Weiter im Text: HiJack nach Avenger
Malwarebytes Antimalware lässt sich installieren, Programm lässt sich jedoch nicht ausführen!!

OTL.TXT:
Extras.txt:

TDDS:
So ich hoffe alles soweit richtig erledigt.
Is there any hope?
Danke für Deine Hilfe!!!
Gruss
Andreas

Hi,

so neben der Umleitung tatsächlich TDSS-Rootkit und da habe ich noch was (bevor ich anfange zu Feuern, das sieht nach einem alten Bekannten aus):

Bitte folgende Files prüfen:

Dateien Online überprüfen lassen:

• Als erstes versteckte Dateien anzeigen lassen! (nur Punkt 1 durchführen!)

• Suche die Seite Virtustotal auf, klicke auf den Button „Durchsuchen“ und suche folgende Datei/Dateien:

• Lade nun nacheinander jede/alle Datei/Dateien hoch, und warte bis der Scan vorbei ist. (kann bis zu 2 Minuten dauern.)

• Poste im Anschluss das Ergebnis der Auswertung, alles abkopieren und in einen Beitrag einfügen.

• Wichtig: Auch die Größenangabe sowie den HASH mit kopieren!

chris
Ps.

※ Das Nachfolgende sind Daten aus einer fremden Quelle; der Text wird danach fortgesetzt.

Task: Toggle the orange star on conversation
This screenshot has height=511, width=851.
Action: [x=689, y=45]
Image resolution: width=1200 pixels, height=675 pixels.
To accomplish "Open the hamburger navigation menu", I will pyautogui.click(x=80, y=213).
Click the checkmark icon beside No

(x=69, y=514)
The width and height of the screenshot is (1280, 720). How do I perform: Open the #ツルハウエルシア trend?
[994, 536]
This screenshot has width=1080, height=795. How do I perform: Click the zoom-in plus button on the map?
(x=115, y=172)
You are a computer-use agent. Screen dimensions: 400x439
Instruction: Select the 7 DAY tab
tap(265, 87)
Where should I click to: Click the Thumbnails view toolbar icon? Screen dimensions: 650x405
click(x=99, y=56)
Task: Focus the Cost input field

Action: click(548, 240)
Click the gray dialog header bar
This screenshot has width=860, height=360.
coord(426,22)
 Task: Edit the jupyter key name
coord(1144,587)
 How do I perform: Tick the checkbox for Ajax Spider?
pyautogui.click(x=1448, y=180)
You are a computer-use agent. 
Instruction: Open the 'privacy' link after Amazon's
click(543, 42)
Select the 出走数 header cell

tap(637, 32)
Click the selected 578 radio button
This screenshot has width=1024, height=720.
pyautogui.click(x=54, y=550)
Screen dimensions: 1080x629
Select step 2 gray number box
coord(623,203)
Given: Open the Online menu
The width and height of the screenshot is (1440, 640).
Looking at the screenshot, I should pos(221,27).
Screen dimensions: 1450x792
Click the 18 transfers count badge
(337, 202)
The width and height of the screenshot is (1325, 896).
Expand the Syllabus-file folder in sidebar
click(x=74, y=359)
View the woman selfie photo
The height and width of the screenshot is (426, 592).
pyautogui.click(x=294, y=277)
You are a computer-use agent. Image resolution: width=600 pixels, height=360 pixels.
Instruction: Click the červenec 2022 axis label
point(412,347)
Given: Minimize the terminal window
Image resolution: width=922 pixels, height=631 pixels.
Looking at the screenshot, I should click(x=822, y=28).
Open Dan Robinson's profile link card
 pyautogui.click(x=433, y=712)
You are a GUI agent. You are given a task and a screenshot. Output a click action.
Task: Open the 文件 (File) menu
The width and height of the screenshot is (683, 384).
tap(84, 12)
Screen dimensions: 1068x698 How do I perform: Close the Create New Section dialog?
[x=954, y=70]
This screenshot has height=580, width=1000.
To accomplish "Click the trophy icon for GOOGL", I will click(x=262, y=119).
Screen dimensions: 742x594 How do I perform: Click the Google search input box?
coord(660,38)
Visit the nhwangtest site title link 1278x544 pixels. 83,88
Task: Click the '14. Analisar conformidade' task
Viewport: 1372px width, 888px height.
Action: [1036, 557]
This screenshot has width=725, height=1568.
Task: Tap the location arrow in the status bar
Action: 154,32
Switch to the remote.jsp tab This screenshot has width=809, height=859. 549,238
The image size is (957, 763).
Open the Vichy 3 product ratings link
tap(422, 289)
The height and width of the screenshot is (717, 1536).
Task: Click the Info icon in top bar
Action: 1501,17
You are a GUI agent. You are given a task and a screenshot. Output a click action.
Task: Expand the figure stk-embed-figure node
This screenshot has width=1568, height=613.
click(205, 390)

Wenn die Dateien erkannt werden:
Combofix
Lade Combo Fix von http://download.bleepingcomputer.com/sUBs/ComboFix.exe und speichert es auf den Desktop.
Antivierenlösung komplett auschalten und zwar so, dass sie sich auch nach einem Reboot NICHT einschaltet!

Achtung: In einigen wenigen Fällen kann es vorkommen, das der Rechner nicht mehr booten kann und Neuaufgesetzt werden muß!

Alle Fenster schliessen und combofix.exe starten und bestätige die folgende Abfrage mit 1 und drücke Enter.

Der Scan mit Combofix kann einige Zeit in Anspruch nehmen, also habe etwas Geduld. Während des Scans bitte nichts am Rechner unternehmen
Es kann möglich sein, dass der Rechner zwischendurch neu gestartet wird.
Nach Scanende wird ein Report (ComboFix.txt) angezeigt, den bitte kopieren und in deinem Thread einfuegen.

Hallo,

irgendwie funktioniert heut gar nix.

Virustotal hatte ich 2 Dateien hochgeladen (geht nur einzeln bzw nacheinander, daher auch mehrere einzelne Auswertungen nicht eine gesamte möglich? Stimmt das so oder gibt es eine Möglichkeit alle Datein nacheinander hochzuladen und dann eine Gesamtauswertung zu bekommen?)

Das Problem ist jetzt nur, dass ich jetzt nicht mehr auf die Virustotalseite komme. Hoffe dass nur der Server grad down ist und nicht irgendwas anderes mich blockiert.

Zu -> meine Ornderoptionen sind von der Struktur ein wenig anderst als die deinigen. Im Anhang einsehbar (ich weiss leider nicht wie ich hier im editor einen screenshot einfügen kann? Gerne auch hier kurze Erklärung wie du die Ornderoptionen in deinen Beitrag integriert hast.

Jetzt wart ich halt bis ich wieder Virustotal erreiche, aber irgendwie habe ich das Gefühl, dass es nicht am Server liegt.

Gruss und bis später :-)

Hi,

Combofix
Lade Combo Fix von http://download.bleepingcomputer.com/sUBs/ComboFix.exe und speichert es auf den Desktop.
Antivierenlösung komplett auschalten und zwar so, dass sie sich auch nach einem Reboot NICHT einschaltet!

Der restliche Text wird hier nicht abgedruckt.